Comparing black templars with chaos isn't that good an idea as they are in different versions of the game. With a 5th. ed marine army, BA, squad leaders are mandatory, powerfists also cost 25 points and against berzerkers they'd be hitting on 4s while the berzerkers will hit on 3s and that does mean a lot more. 
A basic captain on his own has ws5 and a 4+ inv. and is 100points and rarely is the inv. save used for me. and if the minimum cost of the unit is more it still has more attacks, ore wounds and the ability to fight more than one model at a time....

And I go with 9 troop choices as undivided, undivided with each mark, berzerkers, T sons, plague marines and emperors children each are a viable troop choice and that makes 9. if you can take lesser daemons then you have even more. 
Taking a squad that isn't suited to that type of game isn't a chaos only thing. it can also happen to imperial and eldar and tau and everything else.

And yes an assault squad has 1 base attack, plus the attack for two CC weapons, the exact same as a havoc squad.....


----------



## Bishop120 (Nov 7, 2007)

As to the whole arguement that the S6 powerweapons are over powered I would just point out that Grey Knight Terminators have been out since almost the beginning of 3rd edition and people have seen that they are not over powered..

WS5, +2 Str, at marine Inititiative, +1A for TDA, TDA saves, + Stormbolter, + Aegis, +Shrouding for what... 6 pts more than a regular terminator? And ANY imperial army could take upto 2 squads of them if they wanted (1HQ + 1 Elite).. so really this new unit is not overpowered by any means.


----------



## T.R.get (Jul 16, 2008)

I would pay that 6 points any day if my chaos terminators could get a boost like that.


----------



## Son of mortarion (Apr 24, 2008)

T.R.get said:


> I would pay that 6 points any day if my chaos terminators could get a boost like that.


blasphemer


----------



## LordWaffles (Jan 15, 2008)

The_Pi said:


> I disagree. First, the power of the new codex resides in the cult forces being troops.
> 
> About the s6 power weapons, what about daemon weapons? And Demon prince? And both of them joined?
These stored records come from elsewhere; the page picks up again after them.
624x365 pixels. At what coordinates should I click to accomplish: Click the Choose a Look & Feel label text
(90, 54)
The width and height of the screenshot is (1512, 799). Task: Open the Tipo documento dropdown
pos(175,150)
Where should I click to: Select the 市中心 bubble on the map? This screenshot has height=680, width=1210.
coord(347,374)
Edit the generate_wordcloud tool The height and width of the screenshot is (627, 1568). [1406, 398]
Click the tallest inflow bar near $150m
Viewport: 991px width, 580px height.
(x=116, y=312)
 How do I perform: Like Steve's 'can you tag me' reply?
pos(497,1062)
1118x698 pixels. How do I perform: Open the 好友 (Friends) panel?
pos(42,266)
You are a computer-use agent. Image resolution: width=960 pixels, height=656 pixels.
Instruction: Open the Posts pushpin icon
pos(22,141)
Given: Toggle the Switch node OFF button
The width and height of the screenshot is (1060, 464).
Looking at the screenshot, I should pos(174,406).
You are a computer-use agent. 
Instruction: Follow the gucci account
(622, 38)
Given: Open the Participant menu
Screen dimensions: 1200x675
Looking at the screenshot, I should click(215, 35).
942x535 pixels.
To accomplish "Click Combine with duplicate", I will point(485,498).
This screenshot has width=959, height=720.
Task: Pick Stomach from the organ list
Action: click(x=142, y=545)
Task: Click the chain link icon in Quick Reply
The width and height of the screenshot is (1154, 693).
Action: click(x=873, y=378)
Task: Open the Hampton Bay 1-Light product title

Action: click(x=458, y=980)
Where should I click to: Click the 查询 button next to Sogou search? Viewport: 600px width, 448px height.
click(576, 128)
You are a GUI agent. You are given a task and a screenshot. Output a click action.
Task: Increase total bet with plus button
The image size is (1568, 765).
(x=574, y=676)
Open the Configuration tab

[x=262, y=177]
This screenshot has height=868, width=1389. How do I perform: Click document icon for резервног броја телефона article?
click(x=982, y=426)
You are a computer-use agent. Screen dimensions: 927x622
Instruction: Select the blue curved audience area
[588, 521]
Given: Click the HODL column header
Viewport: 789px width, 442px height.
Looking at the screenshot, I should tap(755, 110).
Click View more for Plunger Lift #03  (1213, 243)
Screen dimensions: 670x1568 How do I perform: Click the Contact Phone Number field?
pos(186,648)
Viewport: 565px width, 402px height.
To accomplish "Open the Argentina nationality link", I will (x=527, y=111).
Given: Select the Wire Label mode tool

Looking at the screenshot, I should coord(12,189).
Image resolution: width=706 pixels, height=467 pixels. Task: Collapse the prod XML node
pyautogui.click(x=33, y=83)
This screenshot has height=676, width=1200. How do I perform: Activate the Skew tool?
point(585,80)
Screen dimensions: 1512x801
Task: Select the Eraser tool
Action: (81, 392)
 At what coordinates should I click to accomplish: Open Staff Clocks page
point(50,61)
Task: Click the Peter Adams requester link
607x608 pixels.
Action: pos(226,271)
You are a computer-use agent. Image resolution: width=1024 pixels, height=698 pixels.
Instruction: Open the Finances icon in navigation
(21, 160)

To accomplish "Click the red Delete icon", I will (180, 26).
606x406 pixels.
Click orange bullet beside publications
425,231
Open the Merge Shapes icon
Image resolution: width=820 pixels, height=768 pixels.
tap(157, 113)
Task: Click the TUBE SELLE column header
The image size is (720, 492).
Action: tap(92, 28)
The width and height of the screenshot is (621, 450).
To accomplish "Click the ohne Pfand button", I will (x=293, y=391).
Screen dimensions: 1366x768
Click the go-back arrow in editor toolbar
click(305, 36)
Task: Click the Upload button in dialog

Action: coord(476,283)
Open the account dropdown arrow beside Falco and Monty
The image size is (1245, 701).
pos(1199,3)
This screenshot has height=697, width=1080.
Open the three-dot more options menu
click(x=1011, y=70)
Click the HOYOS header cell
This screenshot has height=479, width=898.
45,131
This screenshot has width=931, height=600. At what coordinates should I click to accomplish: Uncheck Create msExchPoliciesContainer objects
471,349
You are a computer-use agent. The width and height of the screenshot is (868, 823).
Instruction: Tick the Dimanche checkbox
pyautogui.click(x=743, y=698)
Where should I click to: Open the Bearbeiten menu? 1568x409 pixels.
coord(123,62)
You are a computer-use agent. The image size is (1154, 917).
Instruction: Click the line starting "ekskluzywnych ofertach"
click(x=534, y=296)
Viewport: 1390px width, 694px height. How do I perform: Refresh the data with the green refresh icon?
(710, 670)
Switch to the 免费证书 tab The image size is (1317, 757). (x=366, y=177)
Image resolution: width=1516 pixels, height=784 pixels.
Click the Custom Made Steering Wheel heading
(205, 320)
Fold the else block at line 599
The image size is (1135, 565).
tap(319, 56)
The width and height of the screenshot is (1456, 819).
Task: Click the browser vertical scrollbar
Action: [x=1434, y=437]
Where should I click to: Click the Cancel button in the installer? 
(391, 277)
Daemon weapons are a waste of points and have a 1/6th to 1/3rd chance of harming the user and not making any attacks. It's a nice option too for chaos lords. Unfortunately lords aren't point-effective.
And daemon prince is nice. But he can't take a daemon weapon. That'd be far too much daemon in the same place for this codex. He's our only worthwhile hq out of the standard, the special characters aren't bad either. Albeit Typhus, the new pirate guy(You know the one the codex is based around but nobody cared about? "I've got a flamethrower in my hand and nobody cares" pirate?) And lucius are way too pricey for what they do.




The_Pi said:


> And about Calgar being abbaddon-ish... just because he is an eternal warrior, abby still can beat the crap out of Calgar single-handed. (Directly from my brain, so might be incorrect) +1d6 attacks at assault, s8, i6 I can't see calgar doing that.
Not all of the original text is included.